Saved data entries:
================================

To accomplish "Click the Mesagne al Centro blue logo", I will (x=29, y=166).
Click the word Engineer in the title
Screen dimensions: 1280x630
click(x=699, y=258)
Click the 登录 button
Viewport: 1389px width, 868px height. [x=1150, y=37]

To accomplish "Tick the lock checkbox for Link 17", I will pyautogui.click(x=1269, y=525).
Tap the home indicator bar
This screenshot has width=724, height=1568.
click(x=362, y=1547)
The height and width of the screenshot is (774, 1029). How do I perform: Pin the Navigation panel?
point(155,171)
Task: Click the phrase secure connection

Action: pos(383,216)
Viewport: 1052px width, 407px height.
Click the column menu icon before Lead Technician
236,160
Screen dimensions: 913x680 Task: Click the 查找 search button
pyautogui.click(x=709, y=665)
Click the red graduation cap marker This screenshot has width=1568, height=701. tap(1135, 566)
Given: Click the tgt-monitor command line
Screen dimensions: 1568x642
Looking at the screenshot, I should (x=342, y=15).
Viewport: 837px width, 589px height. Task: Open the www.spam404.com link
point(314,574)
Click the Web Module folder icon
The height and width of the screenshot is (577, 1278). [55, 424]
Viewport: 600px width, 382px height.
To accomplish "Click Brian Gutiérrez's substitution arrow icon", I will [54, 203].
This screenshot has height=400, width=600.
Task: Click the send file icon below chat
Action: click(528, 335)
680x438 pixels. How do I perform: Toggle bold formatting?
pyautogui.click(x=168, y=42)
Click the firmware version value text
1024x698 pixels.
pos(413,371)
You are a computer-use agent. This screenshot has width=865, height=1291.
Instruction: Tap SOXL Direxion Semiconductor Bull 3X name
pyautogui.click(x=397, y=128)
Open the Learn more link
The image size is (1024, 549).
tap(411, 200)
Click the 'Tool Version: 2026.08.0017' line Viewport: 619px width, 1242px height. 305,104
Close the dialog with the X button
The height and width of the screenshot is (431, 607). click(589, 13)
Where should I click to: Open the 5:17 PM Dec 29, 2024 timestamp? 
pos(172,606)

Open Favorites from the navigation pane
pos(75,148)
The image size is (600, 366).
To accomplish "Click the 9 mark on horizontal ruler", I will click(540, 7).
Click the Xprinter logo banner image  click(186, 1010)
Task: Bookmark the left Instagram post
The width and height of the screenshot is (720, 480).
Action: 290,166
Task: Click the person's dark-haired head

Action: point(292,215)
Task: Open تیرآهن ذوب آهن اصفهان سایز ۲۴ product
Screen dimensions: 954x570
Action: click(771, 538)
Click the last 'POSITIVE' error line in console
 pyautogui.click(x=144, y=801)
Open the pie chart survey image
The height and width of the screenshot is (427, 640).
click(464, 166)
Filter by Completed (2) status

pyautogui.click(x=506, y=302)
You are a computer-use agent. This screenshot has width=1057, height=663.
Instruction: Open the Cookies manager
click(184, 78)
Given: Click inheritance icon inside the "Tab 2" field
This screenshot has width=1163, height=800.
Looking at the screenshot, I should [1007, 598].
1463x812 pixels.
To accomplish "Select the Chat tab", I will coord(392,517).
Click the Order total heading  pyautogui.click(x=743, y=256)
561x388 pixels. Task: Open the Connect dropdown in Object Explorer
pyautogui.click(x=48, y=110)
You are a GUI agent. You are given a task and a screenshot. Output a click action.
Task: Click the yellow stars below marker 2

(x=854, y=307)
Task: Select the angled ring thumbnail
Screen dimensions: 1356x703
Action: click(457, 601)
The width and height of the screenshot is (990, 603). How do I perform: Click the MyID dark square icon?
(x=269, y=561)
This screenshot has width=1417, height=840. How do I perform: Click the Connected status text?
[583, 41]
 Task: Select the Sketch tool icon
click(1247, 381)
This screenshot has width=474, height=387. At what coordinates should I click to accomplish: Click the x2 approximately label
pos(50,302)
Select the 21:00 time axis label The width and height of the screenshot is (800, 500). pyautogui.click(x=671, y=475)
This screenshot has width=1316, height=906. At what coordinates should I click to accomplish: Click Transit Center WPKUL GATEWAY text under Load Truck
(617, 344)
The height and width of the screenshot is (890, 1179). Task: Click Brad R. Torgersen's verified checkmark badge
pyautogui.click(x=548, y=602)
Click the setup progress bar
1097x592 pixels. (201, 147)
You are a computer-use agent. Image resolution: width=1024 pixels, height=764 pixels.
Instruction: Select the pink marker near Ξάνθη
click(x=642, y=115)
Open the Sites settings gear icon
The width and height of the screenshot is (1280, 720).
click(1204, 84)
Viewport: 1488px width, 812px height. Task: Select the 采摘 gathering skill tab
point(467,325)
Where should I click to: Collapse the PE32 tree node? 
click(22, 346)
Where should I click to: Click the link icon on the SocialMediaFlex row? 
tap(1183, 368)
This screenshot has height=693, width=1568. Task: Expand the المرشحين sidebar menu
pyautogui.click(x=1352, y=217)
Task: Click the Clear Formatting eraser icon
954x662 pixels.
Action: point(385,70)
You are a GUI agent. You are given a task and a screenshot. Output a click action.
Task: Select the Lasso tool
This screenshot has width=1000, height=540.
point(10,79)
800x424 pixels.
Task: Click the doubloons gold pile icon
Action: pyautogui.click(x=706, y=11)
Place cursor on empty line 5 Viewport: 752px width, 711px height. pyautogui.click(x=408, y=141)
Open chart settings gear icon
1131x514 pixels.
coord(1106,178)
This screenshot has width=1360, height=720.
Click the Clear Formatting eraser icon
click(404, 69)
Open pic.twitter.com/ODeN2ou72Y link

================================

**ABOUT THIS EXERCISE:**
The full set of records above must be retyped exactly.

**ANSWER SECTION:**
To accomplish "Click the Mesagne al Centro blue logo", I will (x=29, y=166).
Click the word Engineer in the title
Screen dimensions: 1280x630
click(x=699, y=258)
Click the 登录 button
Viewport: 1389px width, 868px height. [x=1150, y=37]

To accomplish "Tick the lock checkbox for Link 17", I will pyautogui.click(x=1269, y=525).
Tap the home indicator bar
This screenshot has width=724, height=1568.
click(x=362, y=1547)
The height and width of the screenshot is (774, 1029). How do I perform: Pin the Navigation panel?
point(155,171)
Task: Click the phrase secure connection

Action: pos(383,216)
Viewport: 1052px width, 407px height.
Click the column menu icon before Lead Technician
236,160
Screen dimensions: 913x680 Task: Click the 查找 search button
pyautogui.click(x=709, y=665)
Click the red graduation cap marker This screenshot has width=1568, height=701. tap(1135, 566)
Given: Click the tgt-monitor command line
Screen dimensions: 1568x642
Looking at the screenshot, I should (x=342, y=15).
Viewport: 837px width, 589px height. Task: Open the www.spam404.com link
point(314,574)
Click the Web Module folder icon
The height and width of the screenshot is (577, 1278). [55, 424]
Viewport: 600px width, 382px height.
To accomplish "Click Brian Gutiérrez's substitution arrow icon", I will [54, 203].
This screenshot has height=400, width=600.
Task: Click the send file icon below chat
Action: click(528, 335)
680x438 pixels. How do I perform: Toggle bold formatting?
pyautogui.click(x=168, y=42)
Click the firmware version value text
1024x698 pixels.
pos(413,371)
You are a computer-use agent. This screenshot has width=865, height=1291.
Instruction: Tap SOXL Direxion Semiconductor Bull 3X name
pyautogui.click(x=397, y=128)
Open the Learn more link
The image size is (1024, 549).
tap(411, 200)
Click the 'Tool Version: 2026.08.0017' line Viewport: 619px width, 1242px height. 305,104
Close the dialog with the X button
The height and width of the screenshot is (431, 607). click(589, 13)
Where should I click to: Open the 5:17 PM Dec 29, 2024 timestamp? 
pos(172,606)

Open Favorites from the navigation pane
pos(75,148)
The image size is (600, 366).
To accomplish "Click the 9 mark on horizontal ruler", I will click(540, 7).
Click the Xprinter logo banner image  click(186, 1010)
Task: Bookmark the left Instagram post
The width and height of the screenshot is (720, 480).
Action: 290,166
Task: Click the person's dark-haired head

Action: point(292,215)
Task: Open تیرآهن ذوب آهن اصفهان سایز ۲۴ product
Screen dimensions: 954x570
Action: click(771, 538)
Click the last 'POSITIVE' error line in console
 pyautogui.click(x=144, y=801)
Open the pie chart survey image
The height and width of the screenshot is (427, 640).
click(464, 166)
Filter by Completed (2) status

pyautogui.click(x=506, y=302)
You are a computer-use agent. This screenshot has width=1057, height=663.
Instruction: Open the Cookies manager
click(184, 78)
Given: Click inheritance icon inside the "Tab 2" field
This screenshot has width=1163, height=800.
Looking at the screenshot, I should [1007, 598].
1463x812 pixels.
To accomplish "Select the Chat tab", I will coord(392,517).
Click the Order total heading  pyautogui.click(x=743, y=256)
561x388 pixels. Task: Open the Connect dropdown in Object Explorer
pyautogui.click(x=48, y=110)
You are a GUI agent. You are given a task and a screenshot. Output a click action.
Task: Click the yellow stars below marker 2

(x=854, y=307)
Task: Select the angled ring thumbnail
Screen dimensions: 1356x703
Action: click(457, 601)
The width and height of the screenshot is (990, 603). How do I perform: Click the MyID dark square icon?
(x=269, y=561)
This screenshot has width=1417, height=840. How do I perform: Click the Connected status text?
[583, 41]
 Task: Select the Sketch tool icon
click(1247, 381)
This screenshot has width=474, height=387. At what coordinates should I click to accomplish: Click the x2 approximately label
pos(50,302)
Select the 21:00 time axis label The width and height of the screenshot is (800, 500). pyautogui.click(x=671, y=475)
This screenshot has width=1316, height=906. At what coordinates should I click to accomplish: Click Transit Center WPKUL GATEWAY text under Load Truck
(617, 344)
The height and width of the screenshot is (890, 1179). Task: Click Brad R. Torgersen's verified checkmark badge
pyautogui.click(x=548, y=602)
Click the setup progress bar
1097x592 pixels. (201, 147)
You are a computer-use agent. Image resolution: width=1024 pixels, height=764 pixels.
Instruction: Select the pink marker near Ξάνθη
click(x=642, y=115)
Open the Sites settings gear icon
The width and height of the screenshot is (1280, 720).
click(1204, 84)
Viewport: 1488px width, 812px height. Task: Select the 采摘 gathering skill tab
point(467,325)
Where should I click to: Collapse the PE32 tree node? 
click(22, 346)
Where should I click to: Click the link icon on the SocialMediaFlex row? 
tap(1183, 368)
This screenshot has height=693, width=1568. Task: Expand the المرشحين sidebar menu
pyautogui.click(x=1352, y=217)
Task: Click the Clear Formatting eraser icon
954x662 pixels.
Action: point(385,70)
You are a GUI agent. You are given a task and a screenshot. Output a click action.
Task: Select the Lasso tool
This screenshot has width=1000, height=540.
point(10,79)
800x424 pixels.
Task: Click the doubloons gold pile icon
Action: pyautogui.click(x=706, y=11)
Place cursor on empty line 5 Viewport: 752px width, 711px height. pyautogui.click(x=408, y=141)
Open chart settings gear icon
1131x514 pixels.
coord(1106,178)
This screenshot has width=1360, height=720.
Click the Clear Formatting eraser icon
click(404, 69)
Open pic.twitter.com/ODeN2ou72Y link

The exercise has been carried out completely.